## Your assignment
Below is a listing from which only part is wanted; return exactly the lines from the one with "The width and height of the screenshot is (1456, 819). How" up to and including the one with "Given: Click KE18 flight number link".

## Exercise input
______________________________

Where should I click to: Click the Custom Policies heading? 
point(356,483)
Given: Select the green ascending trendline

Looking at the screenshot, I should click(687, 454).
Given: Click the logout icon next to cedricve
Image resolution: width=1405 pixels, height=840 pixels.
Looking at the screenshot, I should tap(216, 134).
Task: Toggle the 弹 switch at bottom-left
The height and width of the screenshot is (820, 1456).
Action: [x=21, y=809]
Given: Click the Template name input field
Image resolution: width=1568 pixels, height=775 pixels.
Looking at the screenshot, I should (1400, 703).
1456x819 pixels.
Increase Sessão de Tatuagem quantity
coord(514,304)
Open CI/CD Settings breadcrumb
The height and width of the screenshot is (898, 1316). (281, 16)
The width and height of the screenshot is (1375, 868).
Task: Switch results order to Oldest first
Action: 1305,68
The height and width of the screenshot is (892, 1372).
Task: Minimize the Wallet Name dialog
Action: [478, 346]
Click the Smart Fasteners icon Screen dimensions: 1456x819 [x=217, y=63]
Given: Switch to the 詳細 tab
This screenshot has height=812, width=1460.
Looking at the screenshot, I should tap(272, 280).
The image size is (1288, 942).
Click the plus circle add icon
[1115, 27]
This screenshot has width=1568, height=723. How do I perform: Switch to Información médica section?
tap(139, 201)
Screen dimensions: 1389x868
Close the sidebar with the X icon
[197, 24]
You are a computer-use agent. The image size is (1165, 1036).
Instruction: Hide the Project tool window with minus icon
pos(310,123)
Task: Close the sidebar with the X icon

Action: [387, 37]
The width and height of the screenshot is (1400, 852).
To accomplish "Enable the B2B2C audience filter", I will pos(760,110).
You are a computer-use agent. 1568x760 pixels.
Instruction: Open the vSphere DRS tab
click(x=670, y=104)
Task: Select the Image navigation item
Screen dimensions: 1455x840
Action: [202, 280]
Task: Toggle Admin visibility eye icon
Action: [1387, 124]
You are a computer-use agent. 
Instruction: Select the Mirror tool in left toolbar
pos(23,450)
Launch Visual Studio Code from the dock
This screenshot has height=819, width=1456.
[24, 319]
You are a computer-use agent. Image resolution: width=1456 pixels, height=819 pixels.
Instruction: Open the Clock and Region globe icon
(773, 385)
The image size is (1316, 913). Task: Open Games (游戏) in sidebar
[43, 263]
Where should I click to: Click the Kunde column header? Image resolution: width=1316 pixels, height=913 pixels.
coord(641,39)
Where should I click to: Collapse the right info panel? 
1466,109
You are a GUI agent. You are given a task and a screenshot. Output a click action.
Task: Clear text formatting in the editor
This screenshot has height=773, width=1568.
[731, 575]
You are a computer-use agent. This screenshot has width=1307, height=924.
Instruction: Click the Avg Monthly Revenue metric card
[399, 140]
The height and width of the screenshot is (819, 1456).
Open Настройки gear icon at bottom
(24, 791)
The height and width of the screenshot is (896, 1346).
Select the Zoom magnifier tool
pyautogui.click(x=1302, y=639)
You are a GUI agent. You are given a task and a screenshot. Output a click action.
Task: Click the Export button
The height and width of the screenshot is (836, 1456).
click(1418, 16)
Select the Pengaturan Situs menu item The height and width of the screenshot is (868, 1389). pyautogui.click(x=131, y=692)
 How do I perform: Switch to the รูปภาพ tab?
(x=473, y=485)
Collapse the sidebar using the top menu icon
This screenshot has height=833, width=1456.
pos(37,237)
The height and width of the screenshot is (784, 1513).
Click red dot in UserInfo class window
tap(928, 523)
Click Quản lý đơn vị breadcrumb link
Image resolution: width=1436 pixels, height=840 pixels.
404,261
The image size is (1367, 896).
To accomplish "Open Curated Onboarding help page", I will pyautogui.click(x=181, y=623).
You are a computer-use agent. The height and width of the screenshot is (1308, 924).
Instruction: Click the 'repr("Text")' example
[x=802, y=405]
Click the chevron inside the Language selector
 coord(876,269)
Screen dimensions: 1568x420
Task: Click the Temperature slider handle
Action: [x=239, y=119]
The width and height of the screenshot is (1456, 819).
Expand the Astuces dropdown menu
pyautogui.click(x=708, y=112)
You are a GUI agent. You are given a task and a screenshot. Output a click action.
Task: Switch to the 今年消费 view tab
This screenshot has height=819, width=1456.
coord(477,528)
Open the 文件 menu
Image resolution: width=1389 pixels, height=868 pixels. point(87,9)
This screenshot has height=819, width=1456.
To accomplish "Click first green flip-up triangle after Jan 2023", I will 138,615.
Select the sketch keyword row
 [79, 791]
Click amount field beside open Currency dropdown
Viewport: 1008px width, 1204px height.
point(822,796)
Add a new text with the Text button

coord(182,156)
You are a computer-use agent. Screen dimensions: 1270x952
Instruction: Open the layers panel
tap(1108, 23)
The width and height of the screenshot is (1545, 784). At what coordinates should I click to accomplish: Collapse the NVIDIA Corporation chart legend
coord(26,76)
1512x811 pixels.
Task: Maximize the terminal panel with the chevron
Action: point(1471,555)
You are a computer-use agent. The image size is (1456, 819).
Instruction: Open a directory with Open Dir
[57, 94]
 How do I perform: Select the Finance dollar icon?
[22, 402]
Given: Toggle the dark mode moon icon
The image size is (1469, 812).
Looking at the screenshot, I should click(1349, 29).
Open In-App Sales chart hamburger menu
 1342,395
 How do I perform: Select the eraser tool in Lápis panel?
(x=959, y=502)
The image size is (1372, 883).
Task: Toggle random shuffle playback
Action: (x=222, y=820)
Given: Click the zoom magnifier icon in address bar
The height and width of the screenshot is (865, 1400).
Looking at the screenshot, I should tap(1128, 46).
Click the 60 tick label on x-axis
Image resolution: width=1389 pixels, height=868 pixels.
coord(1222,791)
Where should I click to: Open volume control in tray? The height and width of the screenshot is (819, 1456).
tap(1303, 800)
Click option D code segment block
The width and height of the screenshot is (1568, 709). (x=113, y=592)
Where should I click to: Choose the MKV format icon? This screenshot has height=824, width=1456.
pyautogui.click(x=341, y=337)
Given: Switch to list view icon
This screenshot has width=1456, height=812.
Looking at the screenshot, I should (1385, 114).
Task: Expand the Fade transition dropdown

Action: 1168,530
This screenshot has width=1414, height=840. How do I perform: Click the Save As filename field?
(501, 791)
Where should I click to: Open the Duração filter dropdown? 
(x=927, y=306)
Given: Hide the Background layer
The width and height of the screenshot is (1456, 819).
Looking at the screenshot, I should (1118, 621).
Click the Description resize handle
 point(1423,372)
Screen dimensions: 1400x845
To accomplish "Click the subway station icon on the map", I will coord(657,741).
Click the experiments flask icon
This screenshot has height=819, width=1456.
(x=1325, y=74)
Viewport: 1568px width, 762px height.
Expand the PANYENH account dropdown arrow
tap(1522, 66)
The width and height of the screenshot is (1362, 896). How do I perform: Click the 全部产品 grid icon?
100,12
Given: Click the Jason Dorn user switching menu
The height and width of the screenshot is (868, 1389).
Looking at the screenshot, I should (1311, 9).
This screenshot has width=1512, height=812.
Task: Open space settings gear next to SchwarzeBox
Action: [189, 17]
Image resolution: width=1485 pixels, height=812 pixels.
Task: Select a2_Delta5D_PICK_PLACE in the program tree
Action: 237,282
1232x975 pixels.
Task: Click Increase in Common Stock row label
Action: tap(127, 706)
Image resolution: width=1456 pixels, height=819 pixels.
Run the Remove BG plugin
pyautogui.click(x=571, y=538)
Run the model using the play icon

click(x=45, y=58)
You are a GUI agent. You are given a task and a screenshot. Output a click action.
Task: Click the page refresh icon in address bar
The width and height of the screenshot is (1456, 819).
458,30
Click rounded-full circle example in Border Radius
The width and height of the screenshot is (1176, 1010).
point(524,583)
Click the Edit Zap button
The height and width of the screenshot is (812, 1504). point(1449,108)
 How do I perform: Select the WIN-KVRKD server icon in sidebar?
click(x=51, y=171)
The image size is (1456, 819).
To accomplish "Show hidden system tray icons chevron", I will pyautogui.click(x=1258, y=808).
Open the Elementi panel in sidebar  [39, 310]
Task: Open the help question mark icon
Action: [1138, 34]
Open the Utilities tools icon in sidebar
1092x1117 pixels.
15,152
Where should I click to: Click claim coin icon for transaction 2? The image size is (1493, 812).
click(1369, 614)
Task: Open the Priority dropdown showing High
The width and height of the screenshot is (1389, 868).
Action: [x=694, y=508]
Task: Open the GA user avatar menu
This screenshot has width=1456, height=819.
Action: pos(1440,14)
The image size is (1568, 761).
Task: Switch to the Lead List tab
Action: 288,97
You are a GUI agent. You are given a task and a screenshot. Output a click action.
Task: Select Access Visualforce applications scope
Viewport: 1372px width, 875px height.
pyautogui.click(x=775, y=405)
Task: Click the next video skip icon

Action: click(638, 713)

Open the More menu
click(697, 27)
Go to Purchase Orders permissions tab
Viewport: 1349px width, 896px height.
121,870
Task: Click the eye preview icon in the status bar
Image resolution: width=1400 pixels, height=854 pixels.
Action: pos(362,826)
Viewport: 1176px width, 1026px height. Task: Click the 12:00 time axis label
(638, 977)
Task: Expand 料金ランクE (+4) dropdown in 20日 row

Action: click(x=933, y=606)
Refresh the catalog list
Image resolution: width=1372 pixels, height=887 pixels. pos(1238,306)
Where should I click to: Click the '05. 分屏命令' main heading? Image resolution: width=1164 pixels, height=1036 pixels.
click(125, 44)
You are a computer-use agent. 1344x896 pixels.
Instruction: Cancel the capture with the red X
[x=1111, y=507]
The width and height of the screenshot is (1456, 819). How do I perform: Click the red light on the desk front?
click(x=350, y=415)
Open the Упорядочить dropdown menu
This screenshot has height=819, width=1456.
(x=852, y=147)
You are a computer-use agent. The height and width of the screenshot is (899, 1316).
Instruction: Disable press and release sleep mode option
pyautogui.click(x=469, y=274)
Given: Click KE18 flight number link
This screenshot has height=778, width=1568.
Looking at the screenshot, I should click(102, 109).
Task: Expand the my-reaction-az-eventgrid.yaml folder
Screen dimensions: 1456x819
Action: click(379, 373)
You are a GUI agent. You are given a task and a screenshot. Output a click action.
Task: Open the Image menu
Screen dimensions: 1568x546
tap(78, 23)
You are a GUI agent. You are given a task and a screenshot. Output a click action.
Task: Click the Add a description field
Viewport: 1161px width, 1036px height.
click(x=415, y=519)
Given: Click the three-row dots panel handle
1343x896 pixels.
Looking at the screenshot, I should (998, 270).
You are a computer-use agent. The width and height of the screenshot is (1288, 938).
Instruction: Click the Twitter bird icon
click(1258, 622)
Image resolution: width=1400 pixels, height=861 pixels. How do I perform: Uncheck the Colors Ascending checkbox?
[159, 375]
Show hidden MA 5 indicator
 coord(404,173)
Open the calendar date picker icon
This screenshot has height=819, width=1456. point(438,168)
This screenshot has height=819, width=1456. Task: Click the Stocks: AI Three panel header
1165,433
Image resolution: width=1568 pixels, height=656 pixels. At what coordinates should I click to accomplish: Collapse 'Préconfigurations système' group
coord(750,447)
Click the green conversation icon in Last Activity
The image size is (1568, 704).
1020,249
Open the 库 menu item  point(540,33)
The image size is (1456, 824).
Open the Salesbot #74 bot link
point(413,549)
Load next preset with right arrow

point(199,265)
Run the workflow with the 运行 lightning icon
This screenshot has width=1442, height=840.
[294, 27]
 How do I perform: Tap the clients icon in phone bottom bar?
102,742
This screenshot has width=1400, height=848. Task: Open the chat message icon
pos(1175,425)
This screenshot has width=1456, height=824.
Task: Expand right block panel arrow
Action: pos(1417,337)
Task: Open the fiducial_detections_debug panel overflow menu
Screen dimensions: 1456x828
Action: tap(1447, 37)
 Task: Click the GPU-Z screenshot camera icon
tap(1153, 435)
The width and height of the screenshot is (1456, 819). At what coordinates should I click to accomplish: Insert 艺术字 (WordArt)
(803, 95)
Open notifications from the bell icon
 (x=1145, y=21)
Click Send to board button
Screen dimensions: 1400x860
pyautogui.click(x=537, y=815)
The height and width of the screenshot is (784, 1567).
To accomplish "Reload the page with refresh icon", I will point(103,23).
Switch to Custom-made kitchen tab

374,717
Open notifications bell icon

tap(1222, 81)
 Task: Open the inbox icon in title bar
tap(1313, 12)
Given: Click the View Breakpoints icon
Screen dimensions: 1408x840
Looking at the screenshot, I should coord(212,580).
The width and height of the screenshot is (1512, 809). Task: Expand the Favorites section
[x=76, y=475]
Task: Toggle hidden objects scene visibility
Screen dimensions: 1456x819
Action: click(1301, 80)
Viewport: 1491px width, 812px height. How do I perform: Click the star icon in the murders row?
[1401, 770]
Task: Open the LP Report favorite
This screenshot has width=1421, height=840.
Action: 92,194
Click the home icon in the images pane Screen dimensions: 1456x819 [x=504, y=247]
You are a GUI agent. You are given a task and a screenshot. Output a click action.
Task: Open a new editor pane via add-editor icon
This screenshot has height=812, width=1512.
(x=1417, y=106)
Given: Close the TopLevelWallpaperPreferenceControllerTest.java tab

______________________________

## Solution to this exercise
The width and height of the screenshot is (1456, 819). How do I perform: Click the red light on the desk front?
click(x=350, y=415)
Open the Упорядочить dropdown menu
This screenshot has height=819, width=1456.
(x=852, y=147)
You are a computer-use agent. The height and width of the screenshot is (899, 1316).
Instruction: Disable press and release sleep mode option
pyautogui.click(x=469, y=274)
Given: Click KE18 flight number link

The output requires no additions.